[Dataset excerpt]
--

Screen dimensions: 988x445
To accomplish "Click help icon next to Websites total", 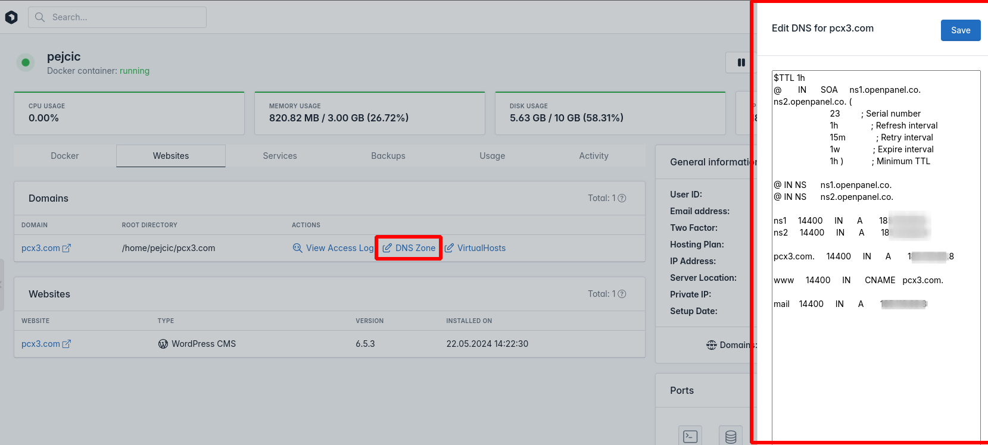I will click(622, 294).
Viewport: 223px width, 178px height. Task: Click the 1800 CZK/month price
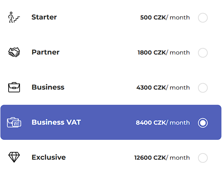pyautogui.click(x=164, y=53)
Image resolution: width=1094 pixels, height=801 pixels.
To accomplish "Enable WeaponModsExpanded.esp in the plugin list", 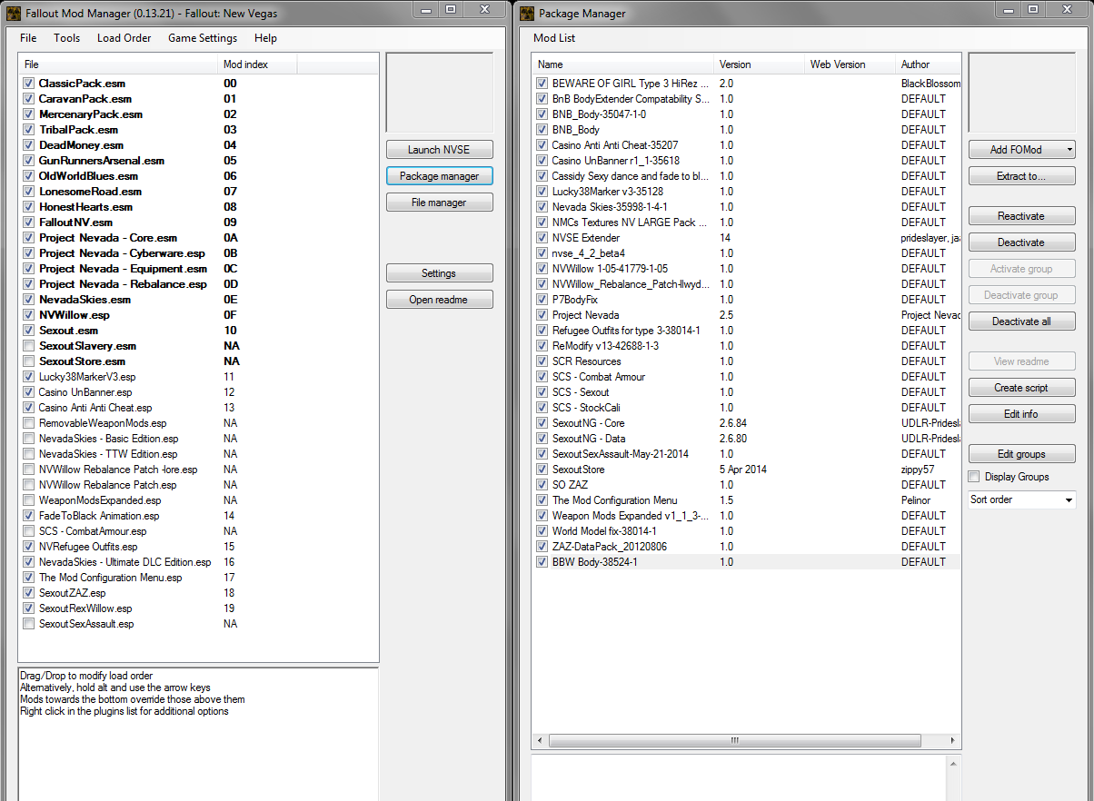I will [29, 500].
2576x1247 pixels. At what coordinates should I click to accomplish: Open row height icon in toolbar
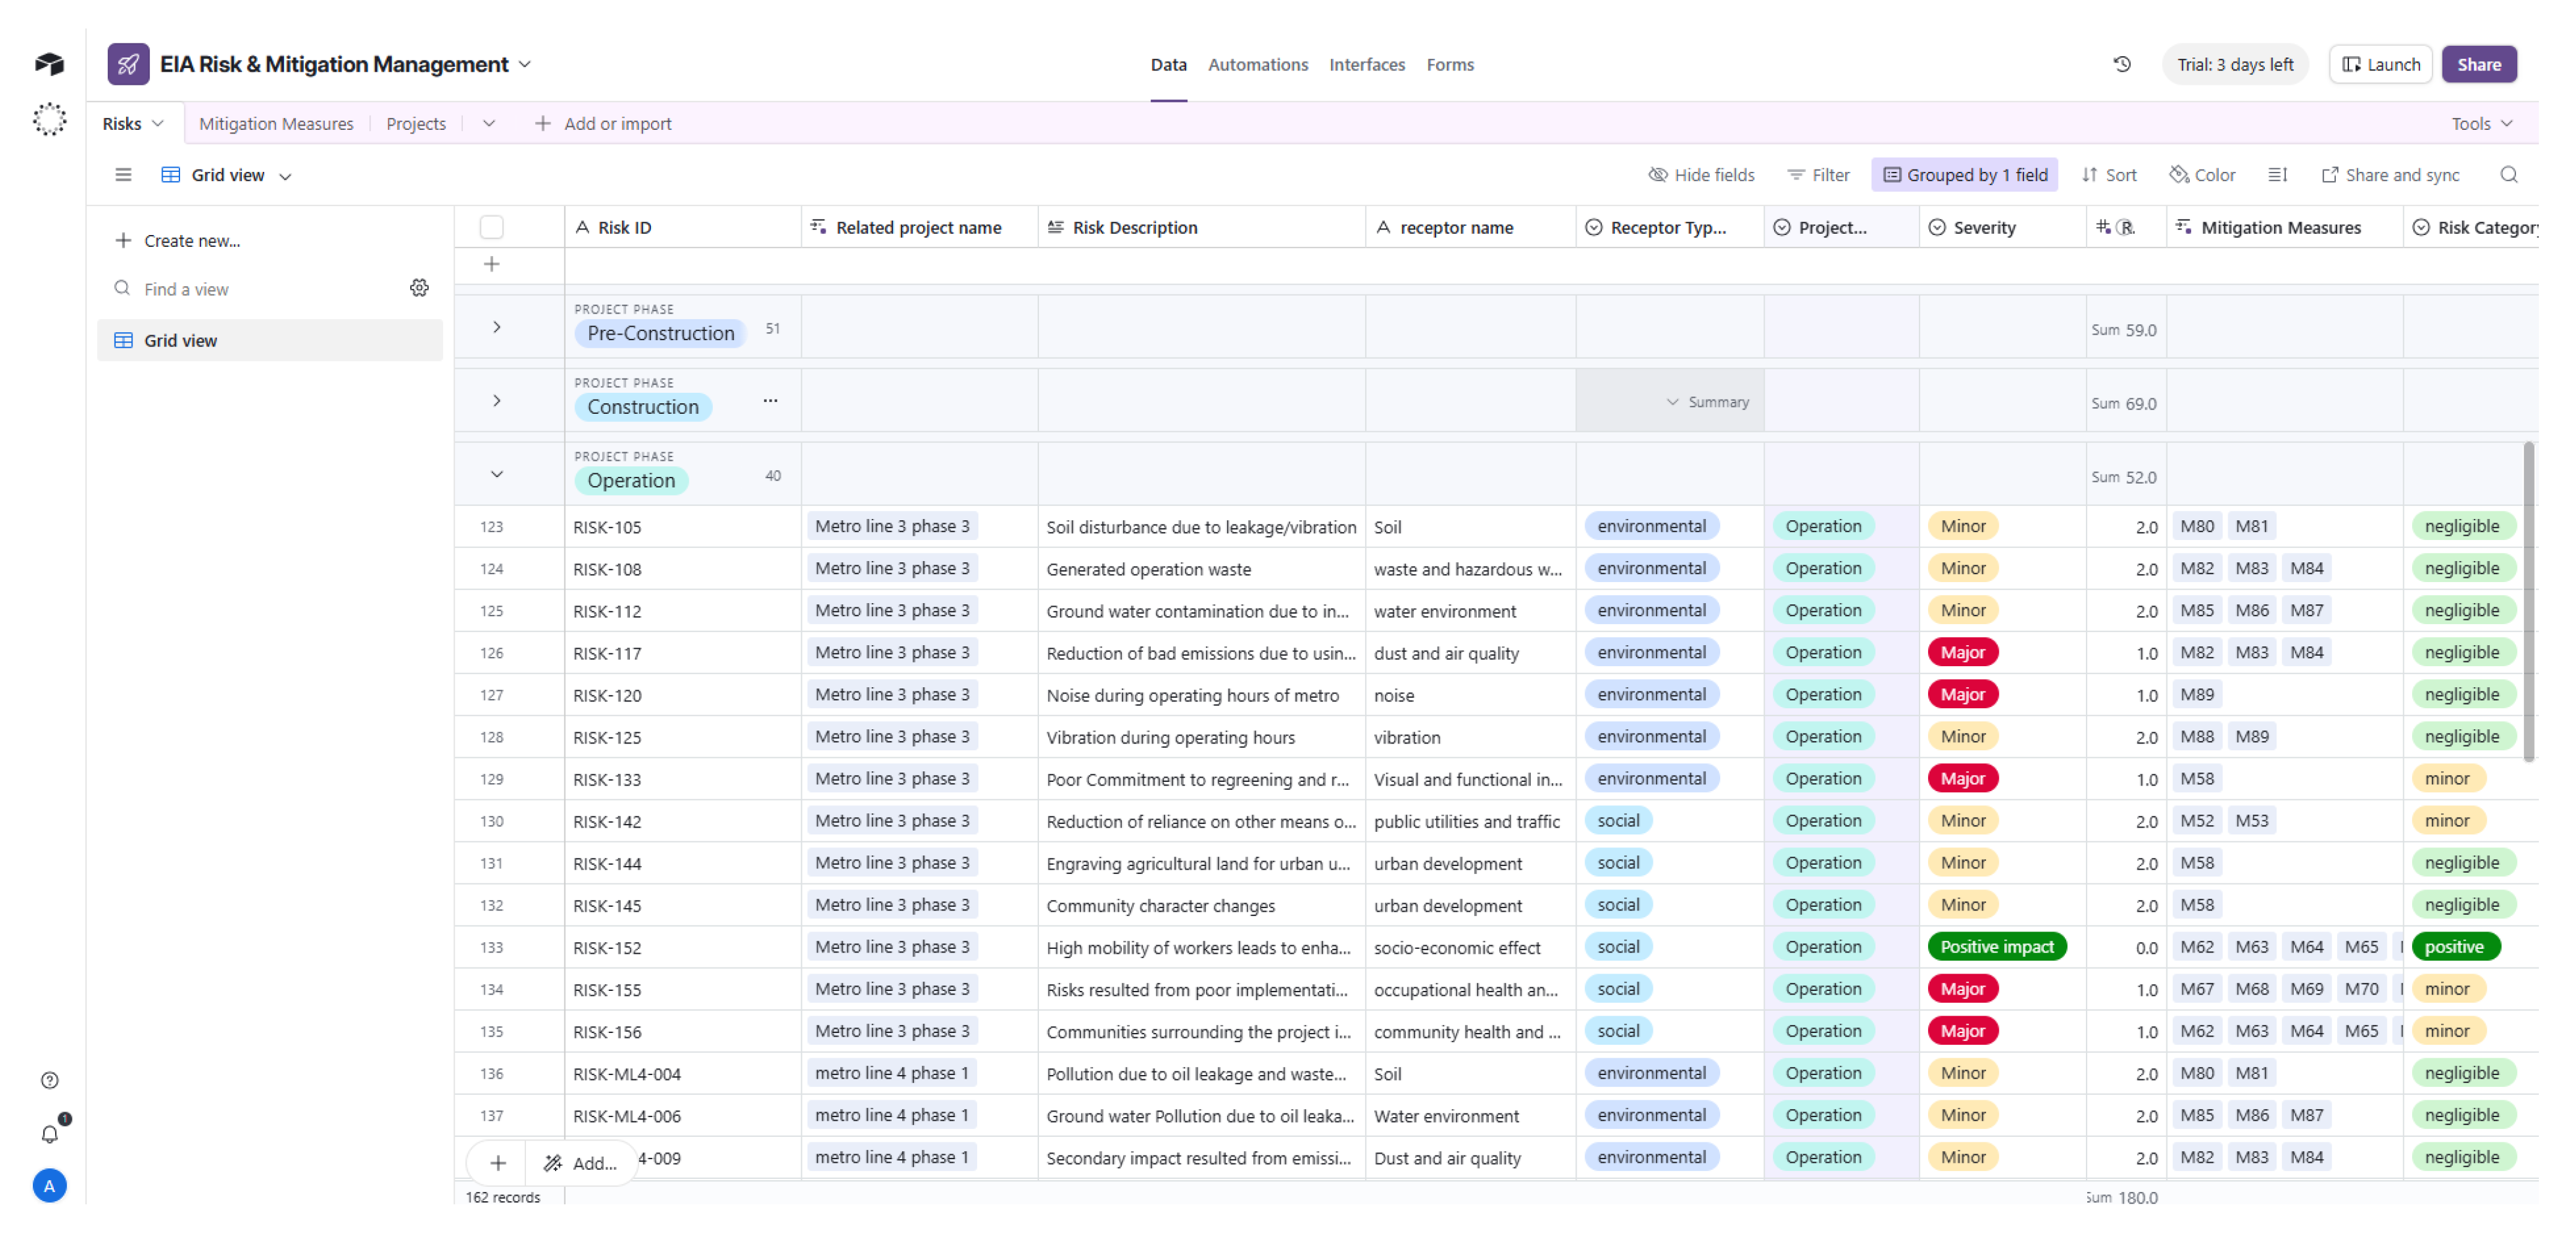coord(2277,175)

--

» **AIM**
Starting at the line in the records that contains "2576x1247 pixels. At" and continuing through the end of the records, express each non-blank line as a row of a Markdown table with the columns Row and Line. Omit the pictures.

» **TASK OUTPUT**
| Row | Line |
|---|---|
| 1 | 2576x1247 pixels. At what coordinates should I click to accomplish: Open row height icon in toolbar |
| 2 | coord(2277,175) |